Les consorts [G] ne peuvent par ailleurs se prévaloir de la clause d'exonération de garantie alors qu'ils viennent aux droits de leur père [F] qui avait fait réaliser les travaux, qu'ils ont eux-mêmes signé le procès-verbal de réception de ces travaux le 30 juin 2010 en tant que maîtres d'ouvrage venant à la succession de leurs parents, qu'ils sont donc réputés constructeurs au sens des articles 1792 et suivants du code civil et ne peuvent donc prétendre être des vendeurs «'profanes'» à l'égard de M. et Mme [E].

Du reste, les intimés ne contestent pas l'affirmation de ces derniers selon laquelle Mme [G] [J] leur a remis des factures d'achat de matériel nécessaire à l'installation d'une station de relevage datant du 28 février et 3 avril 2008, factures remises à l'expert judiciaire dans le cadre d'un dire en réponse à ses pré rapports des 8 novembre et 6 décembre 2016.

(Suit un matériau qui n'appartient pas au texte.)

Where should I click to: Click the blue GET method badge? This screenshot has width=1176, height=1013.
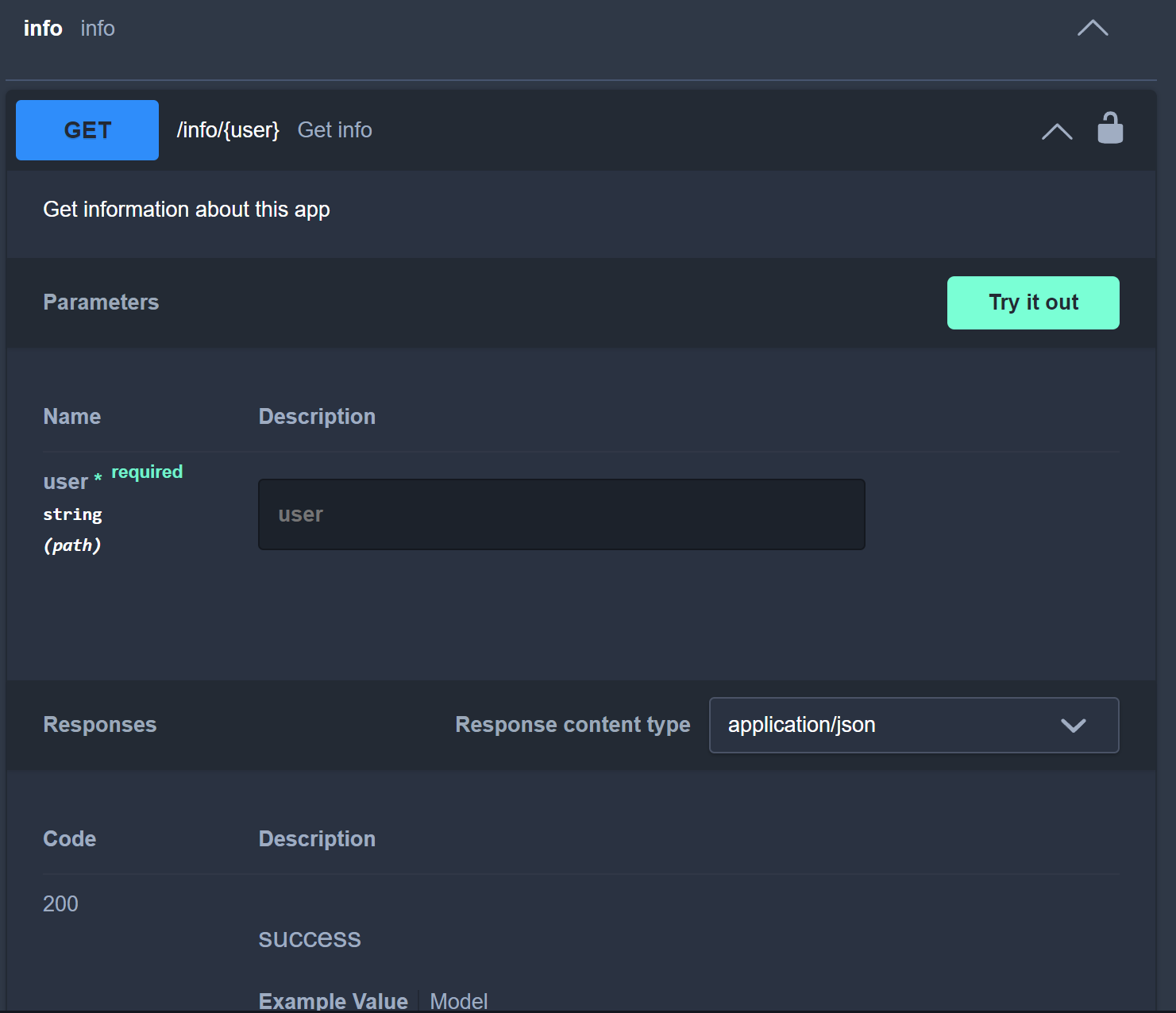[87, 130]
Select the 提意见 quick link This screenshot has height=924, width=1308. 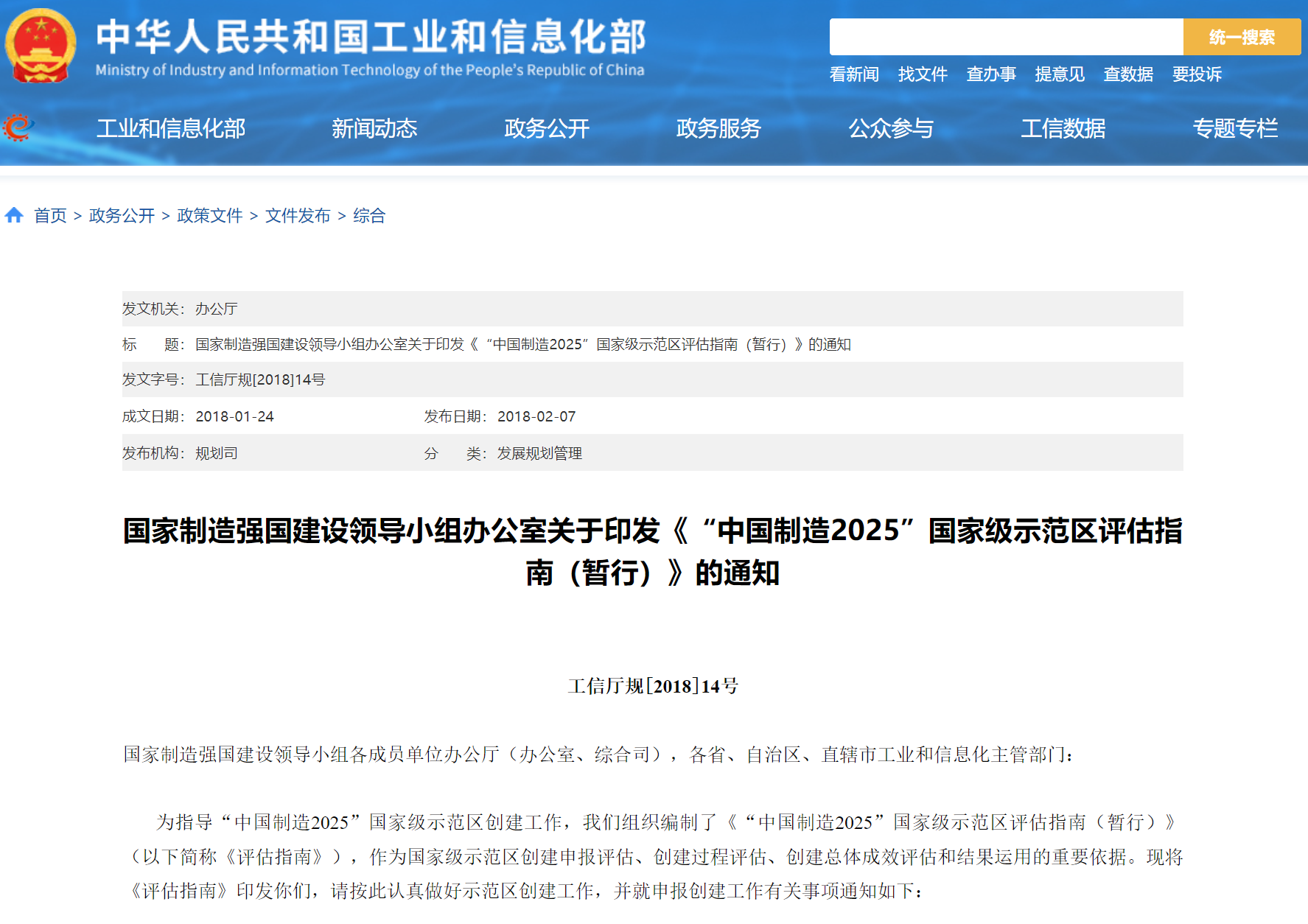1060,74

Par ailleurs, la station de relevage a été cachée aux acquéreurs au moment de la vente puisque l'acte d'achat indique au paragraphe « Assainissement » que « le vendeur déclare que l'immeuble n'est pas desservi par le réseau d'assainissement et qu'il utilise un assainissement individuel de type fosse septique installée au cours de l'année 2006 » et qu'était mentionné au permis annexé à l'acte de vente, la réalisation d'un système d'assainissement en gravitaire avec collecte des eaux usées vers la fosse toutes eaux alors que le dispositif installé est en non gravitaire avec une station de relevage

Or il est justifié que ces vices cachés étaient d'une gravité telle que les époux [E] ont été mis en demeure par la mairie de [Localité 9] d'effectuer les travaux de réhabilitation et de mise en conformité du système d'assainissement les 28 juin 2016 et 1er août 2017.

En l'état de ces éléments, la cour confirmera le jugement en ce qu'il a condamné les consorts [G] au paiement d'une somme correspondant au coût de ces travaux tels que chiffrés par M. [P] ainsi que d'une autre en remboursement du prix des diagnostics réalisés par le [Localité 6] et le SPANC qui ont permis de révéler l'existence de la station de relevage ainsi que des désordres en cause.

- Sur les autres demandes

Les époux [E] succombent en leur appel principal et les consorts [G] en leur appel incident, de sorte que les appelants, pris ensemble, et les intimés, pris ensemble, supporteront leurs propres dépens.

En l'état, il ne sera pas fait application des dispositions de l'article 700 du code de procédure civile.

PAR CES MOTIFS

La cour, statuant contradictoirement, par arrêt mis à la disposition des parties au greffe et dans les limites de sa saisine :

Confirme le jugement rendu le 12 janvier 2021 par le tribunal judiciaire d'Aix-en-Provence en toutes ses dispositions';

Y ajoutant,

Dit n'y avoir lieu à application de l'article 700 du code de procédure civile en cause d'appel';

Laisse à M. [X] [E] et Mme [T] [C], son épouse, d'une part, et Mme [L] [G] épouse [J], Mme [U] [G] et M. [K] [G], d'autre part, la charge de leurs propres dépens.